***** DATA SUPPLIED
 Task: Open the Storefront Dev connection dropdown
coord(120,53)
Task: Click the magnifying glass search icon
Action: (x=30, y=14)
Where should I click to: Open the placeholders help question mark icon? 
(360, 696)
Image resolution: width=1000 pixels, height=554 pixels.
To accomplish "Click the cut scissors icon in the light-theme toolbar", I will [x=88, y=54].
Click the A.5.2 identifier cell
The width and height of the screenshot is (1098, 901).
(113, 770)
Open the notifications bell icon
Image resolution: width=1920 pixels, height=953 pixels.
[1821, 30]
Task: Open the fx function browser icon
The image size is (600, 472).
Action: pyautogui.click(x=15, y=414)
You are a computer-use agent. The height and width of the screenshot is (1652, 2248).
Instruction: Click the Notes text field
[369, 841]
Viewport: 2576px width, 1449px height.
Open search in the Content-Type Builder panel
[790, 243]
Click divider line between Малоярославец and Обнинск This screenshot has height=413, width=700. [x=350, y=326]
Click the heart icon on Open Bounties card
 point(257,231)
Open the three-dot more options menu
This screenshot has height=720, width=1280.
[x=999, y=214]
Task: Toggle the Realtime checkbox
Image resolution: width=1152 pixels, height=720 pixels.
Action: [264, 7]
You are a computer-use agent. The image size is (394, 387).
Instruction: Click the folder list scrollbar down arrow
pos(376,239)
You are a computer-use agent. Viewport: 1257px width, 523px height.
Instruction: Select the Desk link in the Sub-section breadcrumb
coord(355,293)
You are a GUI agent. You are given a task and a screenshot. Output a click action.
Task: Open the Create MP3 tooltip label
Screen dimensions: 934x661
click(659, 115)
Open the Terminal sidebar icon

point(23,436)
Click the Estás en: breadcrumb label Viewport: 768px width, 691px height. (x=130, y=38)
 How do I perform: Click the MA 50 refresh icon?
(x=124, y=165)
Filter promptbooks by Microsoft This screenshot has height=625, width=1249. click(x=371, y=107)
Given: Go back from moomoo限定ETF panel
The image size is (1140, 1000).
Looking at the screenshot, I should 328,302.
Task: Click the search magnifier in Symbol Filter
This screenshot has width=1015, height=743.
**********
Copy the part of the rows that opens with the line containing "Filter promptbooks by" and closes at the end of the rows, keeping every line unchanged.

Filter promptbooks by Microsoft This screenshot has height=625, width=1249. click(x=371, y=107)
Given: Go back from moomoo限定ETF panel
The image size is (1140, 1000).
Looking at the screenshot, I should 328,302.
Task: Click the search magnifier in Symbol Filter
This screenshot has width=1015, height=743.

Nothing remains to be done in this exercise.